Attività fisica: da 1 a 4 anni servono 180 minuti al giorno

21 ottobre 2019

Attività fisica: da 1 a 4 anni servono 180 minuti al giorno

Lo raccomanda l'Organizzazione Mondiale della Sanità. Oltre a un'alimentazione corretta e all'adozione di stili di vita sani. Ecco 5 regole da seguire 

Attività fisica: da 1 a 4 anni servono 180 minuti al giorno

Il “telefonino”, l’oggetto dei desideri di cui oggi sembra non si possa più fare a meno. Anche i piccoli, che cominciano a maneggiarlo sempre prima. La Società Italiana di Pediatria Preventiva e Sociale suggerisce 5 regole per abituare i bambini a stili di vita sani, attività fisica e corretta alimentazione.

1. Favorire il movimento e l’interazione diretta

Camminare, correre e saltare viene istintivo ai bimbi. Che, anche semplicemente giocando, riescono a raggiungere la quota di attività fisica raccomandata dall’OMS. Ossia 180 minuti al giorno, di cui un’ora di intensità moderata-vigorosa per i piccoli tra i 3 e i 4 anni.

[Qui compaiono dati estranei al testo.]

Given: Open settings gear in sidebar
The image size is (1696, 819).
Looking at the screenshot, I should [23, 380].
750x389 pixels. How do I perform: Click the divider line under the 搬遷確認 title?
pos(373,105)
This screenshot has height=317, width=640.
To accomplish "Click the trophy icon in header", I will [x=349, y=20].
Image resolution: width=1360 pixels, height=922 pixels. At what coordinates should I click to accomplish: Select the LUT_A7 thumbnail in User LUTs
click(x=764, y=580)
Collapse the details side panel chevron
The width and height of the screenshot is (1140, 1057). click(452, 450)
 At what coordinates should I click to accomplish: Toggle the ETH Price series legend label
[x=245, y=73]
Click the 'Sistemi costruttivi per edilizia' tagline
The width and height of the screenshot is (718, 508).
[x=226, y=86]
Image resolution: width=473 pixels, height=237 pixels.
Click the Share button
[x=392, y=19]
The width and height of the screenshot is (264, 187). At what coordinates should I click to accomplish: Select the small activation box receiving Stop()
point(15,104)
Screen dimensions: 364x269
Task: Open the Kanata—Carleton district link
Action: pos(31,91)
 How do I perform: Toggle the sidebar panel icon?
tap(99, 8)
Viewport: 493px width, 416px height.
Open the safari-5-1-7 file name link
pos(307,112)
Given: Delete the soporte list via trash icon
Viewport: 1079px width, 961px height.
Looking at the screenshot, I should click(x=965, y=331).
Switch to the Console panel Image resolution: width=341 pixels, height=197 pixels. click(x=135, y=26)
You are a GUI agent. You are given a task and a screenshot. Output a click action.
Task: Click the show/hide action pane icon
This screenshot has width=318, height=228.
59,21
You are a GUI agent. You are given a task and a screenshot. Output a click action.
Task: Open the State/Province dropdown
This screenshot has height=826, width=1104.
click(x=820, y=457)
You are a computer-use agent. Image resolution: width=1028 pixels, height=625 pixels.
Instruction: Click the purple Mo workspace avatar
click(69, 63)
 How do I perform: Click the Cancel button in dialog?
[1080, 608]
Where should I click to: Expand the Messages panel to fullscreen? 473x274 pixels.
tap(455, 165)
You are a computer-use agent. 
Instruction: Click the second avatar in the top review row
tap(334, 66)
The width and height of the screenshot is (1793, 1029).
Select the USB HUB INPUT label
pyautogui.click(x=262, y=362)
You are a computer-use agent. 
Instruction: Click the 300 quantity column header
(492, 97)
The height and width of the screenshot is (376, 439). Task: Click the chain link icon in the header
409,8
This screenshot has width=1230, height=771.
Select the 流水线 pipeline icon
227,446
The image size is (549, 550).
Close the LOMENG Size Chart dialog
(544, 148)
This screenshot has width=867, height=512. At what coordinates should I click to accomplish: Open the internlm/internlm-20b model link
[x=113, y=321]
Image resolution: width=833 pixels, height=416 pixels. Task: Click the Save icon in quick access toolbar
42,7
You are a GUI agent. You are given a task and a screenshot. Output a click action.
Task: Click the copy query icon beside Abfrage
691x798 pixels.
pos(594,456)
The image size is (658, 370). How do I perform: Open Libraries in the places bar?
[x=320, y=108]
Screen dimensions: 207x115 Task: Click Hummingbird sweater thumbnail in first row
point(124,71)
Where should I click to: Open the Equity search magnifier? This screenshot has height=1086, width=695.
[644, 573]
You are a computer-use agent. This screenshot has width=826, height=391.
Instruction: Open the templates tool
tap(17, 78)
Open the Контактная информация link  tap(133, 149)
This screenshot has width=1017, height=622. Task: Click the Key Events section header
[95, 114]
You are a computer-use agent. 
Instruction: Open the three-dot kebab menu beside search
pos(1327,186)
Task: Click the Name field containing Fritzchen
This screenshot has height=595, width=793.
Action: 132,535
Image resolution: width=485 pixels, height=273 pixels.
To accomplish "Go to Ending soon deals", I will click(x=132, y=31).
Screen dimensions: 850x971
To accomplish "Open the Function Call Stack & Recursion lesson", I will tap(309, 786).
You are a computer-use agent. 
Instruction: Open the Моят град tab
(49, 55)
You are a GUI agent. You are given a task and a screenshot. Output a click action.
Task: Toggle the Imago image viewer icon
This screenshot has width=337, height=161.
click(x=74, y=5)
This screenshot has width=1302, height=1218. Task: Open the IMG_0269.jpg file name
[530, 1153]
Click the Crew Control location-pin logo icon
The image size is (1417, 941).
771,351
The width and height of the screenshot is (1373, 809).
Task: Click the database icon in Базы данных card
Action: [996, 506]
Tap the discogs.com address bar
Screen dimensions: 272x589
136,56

Come capire se la praticano nel modo giusto? “Se non riescono a parlare mentre la svolgono, significa che stanno lavorando bene”, spiega Leo Venturelli, Responsabile della Comunicazione e della Educazione alla salute della SIPPS. Ancora meglio, se l’attività fisica prevede un’interazione diretta e non virtuale con gli altri. “Il consiglio è di puntare su contesti aggreganti, come spazi gioco e oratori”.

2. Uscire all’aria aperta

Stare fuori è sempre un toccasana per i bambini. Sia in villeggiatura, sia in città. E in tutte le stagioni. L’importante è adottare le necessarie precauzioni. In inverno, quando le temperature si abbassano, guai a chiuderli in casa per paura che si ammalino. Anzi, all’aperto la concentrazioni di germi è molto inferiore rispetto ai luoghi chiusi.

Nelle ore centrali della giornata, possono tranquillamente uscire e giocare all’aperto. Basta coprirli bene, magari a strati per adattare l’abbigliamento al tipo di gioco. 

3. Mantenere ritmi regolari durante la giornata

Il tempo dedicato al sonno, dovrebbe restare costante durante tutto l’anno. “Al limite si può far slittare un po’ il momento di coricarsi, in alcune occasioni. Ma la regolarità dev’essere salvaguardata”, spiega Leo Venturelli. “Meglio evitare, quindi, di tirare tardi la sera durante il weekend o  le vacanze. Per poi magari recuperare le ore di sonno perdute tutte insieme. Così si rischia di far saltare le routine del bambino, fondamentali per un riposo di qualità”.

4. Mangiare sano

La dieta dei bimbi deve essere ricca di frutta e verdura, possibilmente bio e tagliata a pezzettini, per abituarli alla masticazione. Vanno evitati, invece, cibi calorici, poco salutari e bevande zuccherate”, spiega Leo Venturelli. Quanto ai lattanti, non servono aggiunte di acqua o altro. “Basta offrire il seno. La composizione del latte materno, infatti, si modifica in base alle loro esigenze”.

5. Più attività fisica, meno schermi

Tablet e smartphone suscitano grande attrazione nei piccoli. Che iniziano ad adoperarli sempre più precocemente, tanto che oggi si parla di “bambini digitali”. Questo è anche il titolo scelto da Mena Senatore per il suo libro uscito di recente. Il sottotitolo – L’alterazione del pensiero creativo e il declino dell’empatia – rende l’idea dei possibili “effetti collaterali” legati all’utilizzo esagerato di questi dispositivi.

“Non ha molto senso ostacolarne l’avvicinamento da parte dei giovani, però li si può guidare verso un uso consapevole”, commenta Leo Venturelli. “I genitori, però, dovrebbero essere i primi a limitare l’utilizzo di questi dispositivi, almeno davanti ai figli. Altrimenti questi saranno portati a imitarli”.